**What the exercise asks**:
In the entries that follow, copy exactly each line from the first through the line with "Mystery Schools (96, 1053)".

**Dataset**:
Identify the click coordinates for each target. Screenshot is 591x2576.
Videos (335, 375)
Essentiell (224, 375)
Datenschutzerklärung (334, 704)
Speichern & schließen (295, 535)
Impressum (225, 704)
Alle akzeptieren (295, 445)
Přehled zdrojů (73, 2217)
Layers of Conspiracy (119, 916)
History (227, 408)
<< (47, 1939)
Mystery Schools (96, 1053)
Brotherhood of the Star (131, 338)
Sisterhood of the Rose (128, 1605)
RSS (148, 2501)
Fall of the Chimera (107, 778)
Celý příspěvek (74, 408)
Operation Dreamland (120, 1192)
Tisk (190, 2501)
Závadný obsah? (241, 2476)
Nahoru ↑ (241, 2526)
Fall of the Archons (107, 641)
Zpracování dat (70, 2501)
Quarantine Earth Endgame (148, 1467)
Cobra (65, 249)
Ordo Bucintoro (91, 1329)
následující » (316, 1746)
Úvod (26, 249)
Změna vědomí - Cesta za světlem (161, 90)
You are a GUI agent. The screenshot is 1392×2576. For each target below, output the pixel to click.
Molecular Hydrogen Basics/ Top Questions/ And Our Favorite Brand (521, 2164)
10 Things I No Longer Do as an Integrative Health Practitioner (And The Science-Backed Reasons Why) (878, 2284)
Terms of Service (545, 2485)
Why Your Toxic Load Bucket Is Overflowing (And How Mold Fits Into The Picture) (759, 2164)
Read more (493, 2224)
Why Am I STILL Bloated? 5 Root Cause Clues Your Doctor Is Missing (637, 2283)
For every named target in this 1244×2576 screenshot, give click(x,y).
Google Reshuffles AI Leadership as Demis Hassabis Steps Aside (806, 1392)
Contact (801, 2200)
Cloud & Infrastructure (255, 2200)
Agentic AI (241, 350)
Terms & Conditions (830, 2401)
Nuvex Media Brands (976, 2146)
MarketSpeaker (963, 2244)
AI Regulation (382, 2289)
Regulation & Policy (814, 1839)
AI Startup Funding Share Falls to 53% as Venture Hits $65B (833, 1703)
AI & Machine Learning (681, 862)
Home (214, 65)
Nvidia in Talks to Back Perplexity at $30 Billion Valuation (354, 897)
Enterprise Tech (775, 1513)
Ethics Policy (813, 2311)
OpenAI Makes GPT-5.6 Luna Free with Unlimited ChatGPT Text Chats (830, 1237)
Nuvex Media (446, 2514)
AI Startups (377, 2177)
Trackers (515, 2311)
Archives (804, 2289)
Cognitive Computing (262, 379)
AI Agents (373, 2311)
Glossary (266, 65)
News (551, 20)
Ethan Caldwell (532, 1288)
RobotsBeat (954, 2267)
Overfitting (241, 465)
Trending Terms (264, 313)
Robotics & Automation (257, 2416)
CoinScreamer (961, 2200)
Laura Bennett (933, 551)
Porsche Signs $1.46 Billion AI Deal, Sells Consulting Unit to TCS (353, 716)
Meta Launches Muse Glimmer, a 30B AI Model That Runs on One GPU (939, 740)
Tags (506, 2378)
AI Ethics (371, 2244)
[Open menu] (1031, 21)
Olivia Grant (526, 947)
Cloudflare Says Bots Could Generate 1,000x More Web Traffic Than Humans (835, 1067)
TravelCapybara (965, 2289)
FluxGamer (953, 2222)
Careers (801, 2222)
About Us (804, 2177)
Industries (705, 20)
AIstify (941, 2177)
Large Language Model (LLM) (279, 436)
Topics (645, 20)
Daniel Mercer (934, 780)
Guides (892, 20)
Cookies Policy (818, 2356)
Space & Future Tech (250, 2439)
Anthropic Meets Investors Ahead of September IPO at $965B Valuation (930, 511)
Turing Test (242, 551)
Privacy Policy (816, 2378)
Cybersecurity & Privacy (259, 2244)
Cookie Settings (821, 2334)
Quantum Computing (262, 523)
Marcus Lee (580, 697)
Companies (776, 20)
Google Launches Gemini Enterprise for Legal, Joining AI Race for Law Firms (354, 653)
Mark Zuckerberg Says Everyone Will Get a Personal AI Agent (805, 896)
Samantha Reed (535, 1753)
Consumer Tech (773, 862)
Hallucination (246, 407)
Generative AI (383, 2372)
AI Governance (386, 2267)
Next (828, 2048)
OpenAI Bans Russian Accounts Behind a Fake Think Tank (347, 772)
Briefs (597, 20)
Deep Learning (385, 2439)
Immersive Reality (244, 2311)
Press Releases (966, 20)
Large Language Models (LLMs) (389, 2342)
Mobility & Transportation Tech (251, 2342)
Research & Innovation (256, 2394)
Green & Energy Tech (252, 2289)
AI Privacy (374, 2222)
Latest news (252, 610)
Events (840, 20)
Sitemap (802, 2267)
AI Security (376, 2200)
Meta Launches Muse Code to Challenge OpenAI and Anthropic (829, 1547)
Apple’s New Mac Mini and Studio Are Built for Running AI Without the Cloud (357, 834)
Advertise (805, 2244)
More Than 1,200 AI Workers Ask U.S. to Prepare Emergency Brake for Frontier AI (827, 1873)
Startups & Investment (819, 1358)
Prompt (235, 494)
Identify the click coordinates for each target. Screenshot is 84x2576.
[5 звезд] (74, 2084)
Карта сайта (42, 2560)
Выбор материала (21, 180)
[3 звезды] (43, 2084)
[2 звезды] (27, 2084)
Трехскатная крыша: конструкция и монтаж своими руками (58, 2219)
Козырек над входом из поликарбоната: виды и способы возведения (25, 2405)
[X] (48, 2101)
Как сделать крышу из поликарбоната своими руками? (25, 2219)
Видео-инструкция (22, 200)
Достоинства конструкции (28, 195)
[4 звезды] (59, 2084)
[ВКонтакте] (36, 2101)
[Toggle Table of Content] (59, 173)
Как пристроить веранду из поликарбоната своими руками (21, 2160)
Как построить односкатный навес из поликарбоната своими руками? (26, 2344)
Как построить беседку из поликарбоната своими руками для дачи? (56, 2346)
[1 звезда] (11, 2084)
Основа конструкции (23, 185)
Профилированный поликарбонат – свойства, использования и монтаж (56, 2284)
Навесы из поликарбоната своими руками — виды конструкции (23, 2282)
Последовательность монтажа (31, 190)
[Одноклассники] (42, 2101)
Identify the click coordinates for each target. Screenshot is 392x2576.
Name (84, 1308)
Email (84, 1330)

**Solution**:
Identify the click coordinates for each target. Screenshot is 591x2576.
Videos (335, 375)
Essentiell (224, 375)
Datenschutzerklärung (334, 704)
Speichern & schließen (295, 535)
Impressum (225, 704)
Alle akzeptieren (295, 445)
Přehled zdrojů (73, 2217)
Layers of Conspiracy (119, 916)
History (227, 408)
<< (47, 1939)
Mystery Schools (96, 1053)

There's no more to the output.